Celtic grind it out Burns' sharpshooters gun down Hearts
By JAMES TRAYNOR
18 Jan 1996
Hearts 1, Celtic 2
THEY keep rolling along, and Celtic's belief grows stronger by the game.
Even when they go behind, as they did last night when John Robertson scored a wonderful first-half goal, Tommy Burns' players simply kept running and probing until Hearts ground to a halt.
The Tynecastle side won the first half with a display of determination and desire which would have been enough to subdue most teams, and also the Celtic of old.

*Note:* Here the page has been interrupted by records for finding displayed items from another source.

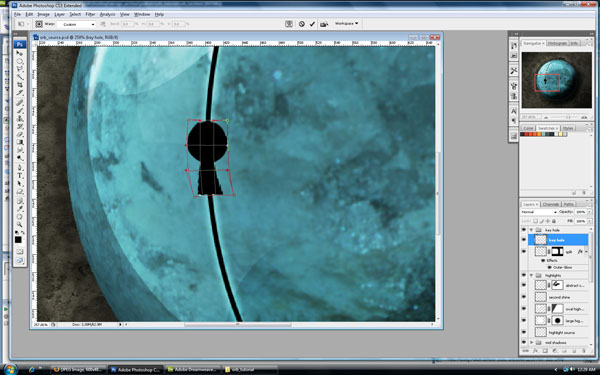Screen dimensions: 600x375
Task: Open the Warp style dropdown
Action: tap(76, 24)
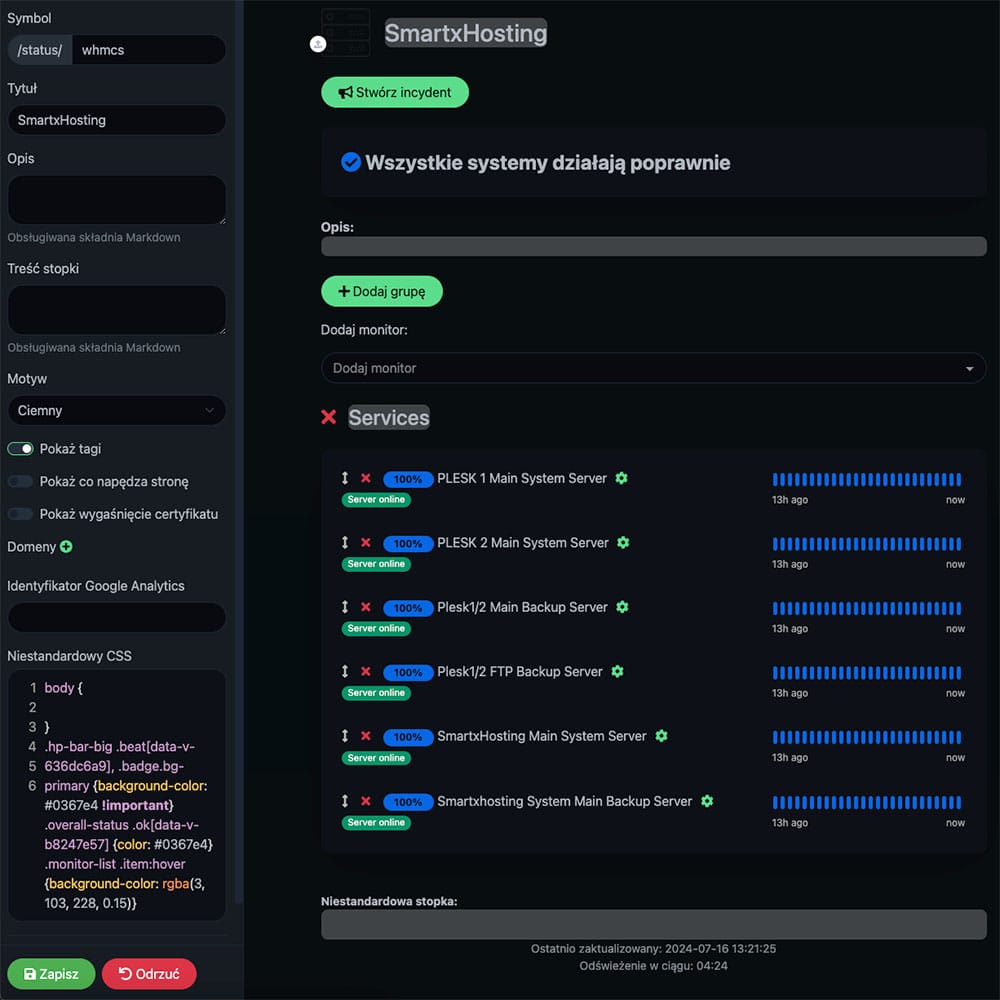
Task: Enable Pokaż wygaśnięcie certyfikatu switch
Action: click(x=21, y=514)
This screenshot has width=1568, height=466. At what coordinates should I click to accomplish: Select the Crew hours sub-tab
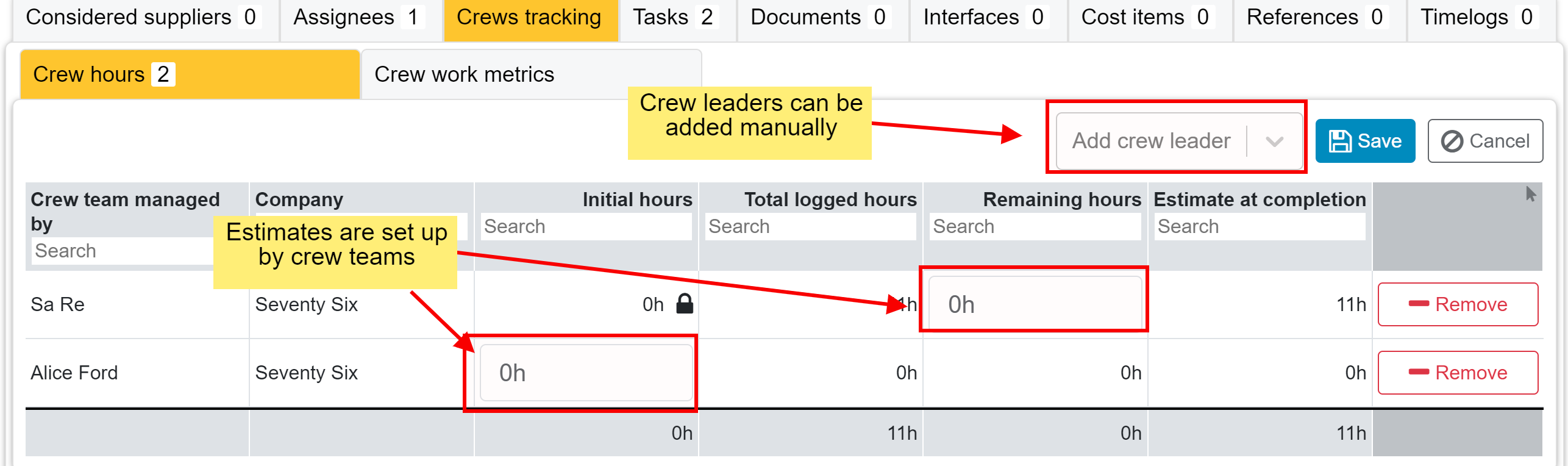point(190,74)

However, Burns' current squad have a resilience which could yet carry them to their first premier-division championship since 1988.
They narrowed the gap between themselves and Rangers, who are going for an eighth title in succession, to only two points and the way they celebrated their slender win on the Tynecastle turf suggested they believed this was a significant triumph apart from the fact it extended their sequence of games without defeat to 18.
"I don't think I can find the words to praise the players properly," said Burns afterwards.
"Their attitude, their desire, and their fitness are all there." Robertson opened the scoring with a splendid goal five minutes from the interval after he escaped John Hughes just inside Celtic's box.
His finish was excellent, leaving Gordon Marshall with little chance.
Burns was forced into change during the interval when a lower back muscle strain, which has been bothering Andreas Thom for a couple of weeks, prevented him from carrying on.
Andy Walker, who took over from Thom, demonstrated the confidence which thrives within Celtic Park by scoring the winner in 82 minutes after he had missed the opportunity of the evening.
He had been through on the Hearts box and side-footed the ball high and wide, and some of Celtic's fans turned on him.
However, he won them all over soon afterwards.
"I'm delighted for him," Burns said.
"He has taken stick, but I would ask the supporters to stick with him because he'll score goals for us." Pierre van Hooydonk is ahead of Walker in the queue for individual prizes and acclaim and he scored his seventeenth goal of the season in 76 minutes after Alan Johnston was ruled to have fouled Tosh McKinlay deep on the left.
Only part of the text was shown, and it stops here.